_Activity:_
Please return the full text on functional soil metagenomics below, word for word and unchanged.

_Text section:_
=== Begin Enclosure ===
Functional soil metagenomics: elucidation of polycyclic aromatic hydrocarbon degradation potential after 10 years of in situ bioremediation

Polycyclic aromatic hydrocarbons (PAHs) are the most ubiquitous contaminants and pose a significant risk to humans and the environment. Microbial degradation represents the major mechanism responsible for the ecological recovery of PAH-contaminated sites. Here we present a culture-independent approach to assess the microbial aerobic catabolome for PAH-degradation. To study the microbial community of a PAH-contaminated soil subjected to 10 years of in situ bioremediation, the community structure was assessed by Illumina-based deep sequencing of amplicons targeting the V5-V6 region of 16S rRNA gene. In a complementary approach, a metagenomic library was prepared in pCCFos and 425 000 clones subjected to activity-based screening for key catabolic ring-cleavage activities using 2,3-dihydroxybiphenyl as substrate. Since most of the genes encoding extradiol ring-cleavage enzymes on 672 fosmids could not be identified using primers based on currently available sequence information, 200 fosmid inserts were sequenced using the Illumina technology. To accurately annotate catabolic genes encoded by the environmental metagenome, we developed manually curated databases for catabolic key gene families involved in degradation of aromatics – AromaDeg. Using this phylogenomics-based bioinformatic tool, we successfully overcame the overwhelming level of misannotations in databases. Sequence information of the fosmid inserts revealed not only the presence of novel extradiol dioxygenase genes but also additional key genes of aromatic metabolic pathways only distantly related to previously described variants. The given detailed framework of the metagenome dedicated to PAH-metabolism will serve as base for a careful analysis of the metabolic net acting on PAHs under real environmental conditions through metatranscriptomic analysis.
=== End Enclosure ===
_Provided material:_
=== Begin Enclosure ===
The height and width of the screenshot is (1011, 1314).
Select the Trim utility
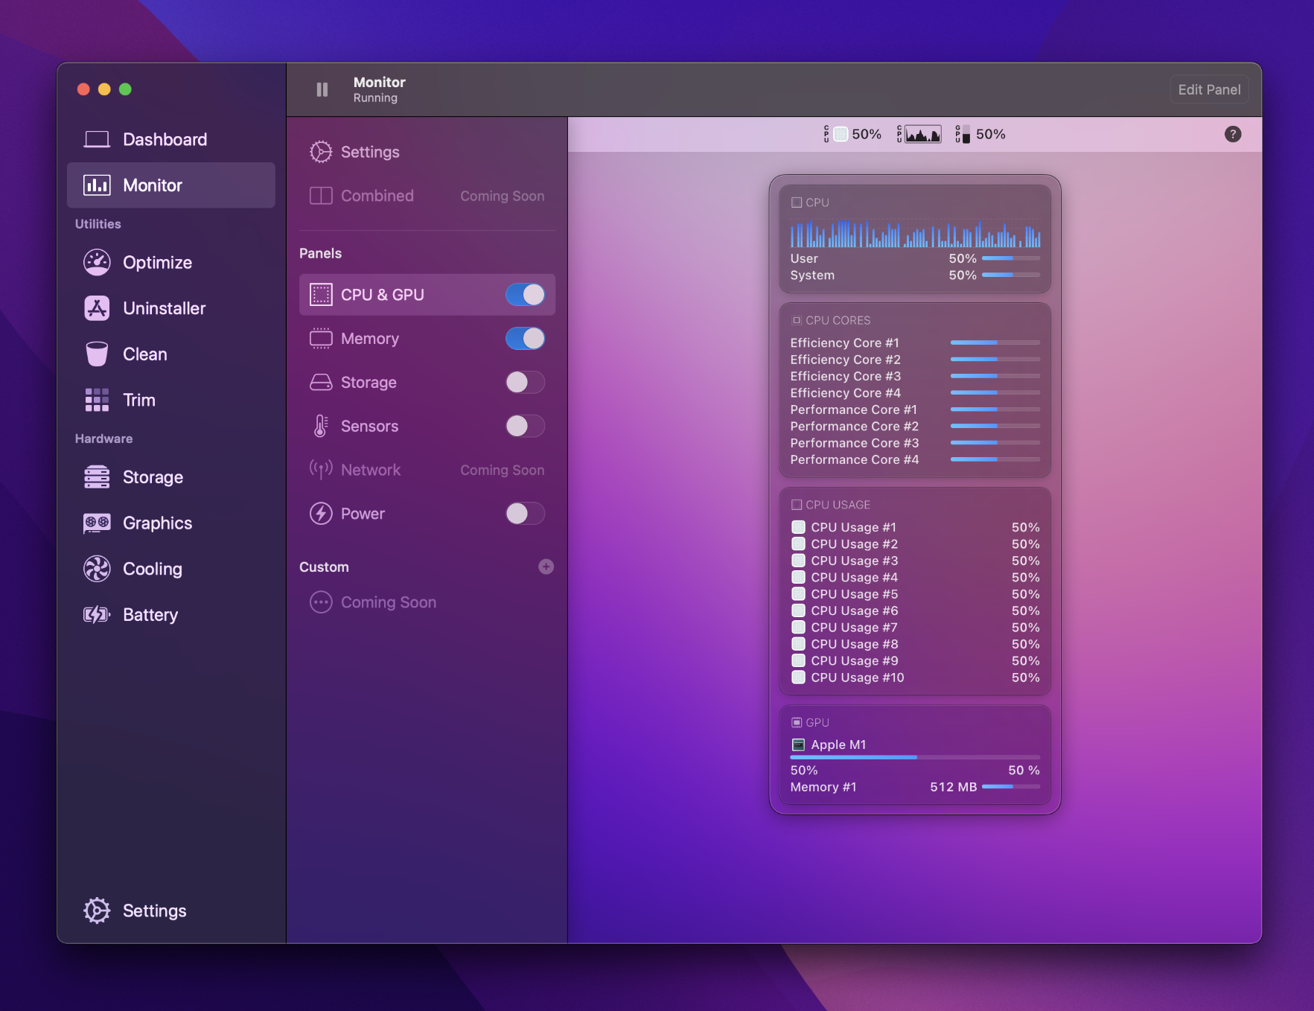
=== End Enclosure ===
_Result of the task:_
Functional soil metagenomics: elucidation of polycyclic aromatic hydrocarbon degradation potential after 10 years of in situ bioremediation

Polycyclic aromatic hydrocarbons (PAHs) are the most ubiquitous contaminants and pose a significant risk to humans and the environment. Microbial degradation represents the major mechanism responsible for the ecological recovery of PAH-contaminated sites. Here we present a culture-independent approach to assess the microbial aerobic catabolome for PAH-degradation. To study the microbial community of a PAH-contaminated soil subjected to 10 years of in situ bioremediation, the community structure was assessed by Illumina-based deep sequencing of amplicons targeting the V5-V6 region of 16S rRNA gene. In a complementary approach, a metagenomic library was prepared in pCCFos and 425 000 clones subjected to activity-based screening for key catabolic ring-cleavage activities using 2,3-dihydroxybiphenyl as substrate. Since most of the genes encoding extradiol ring-cleavage enzymes on 672 fosmids could not be identified using primers based on currently available sequence information, 200 fosmid inserts were sequenced using the Illumina technology. To accurately annotate catabolic genes encoded by the environmental metagenome, we developed manually curated databases for catabolic key gene families involved in degradation of aromatics – AromaDeg. Using this phylogenomics-based bioinformatic tool, we successfully overcame the overwhelming level of misannotations in databases. Sequence information of the fosmid inserts revealed not only the presence of novel extradiol dioxygenase genes but also additional key genes of aromatic metabolic pathways only distantly related to previously described variants. The given detailed framework of the metagenome dedicated to PAH-metabolism will serve as base for a careful analysis of the metabolic net acting on PAHs under real environmental conditions through metatranscriptomic analysis.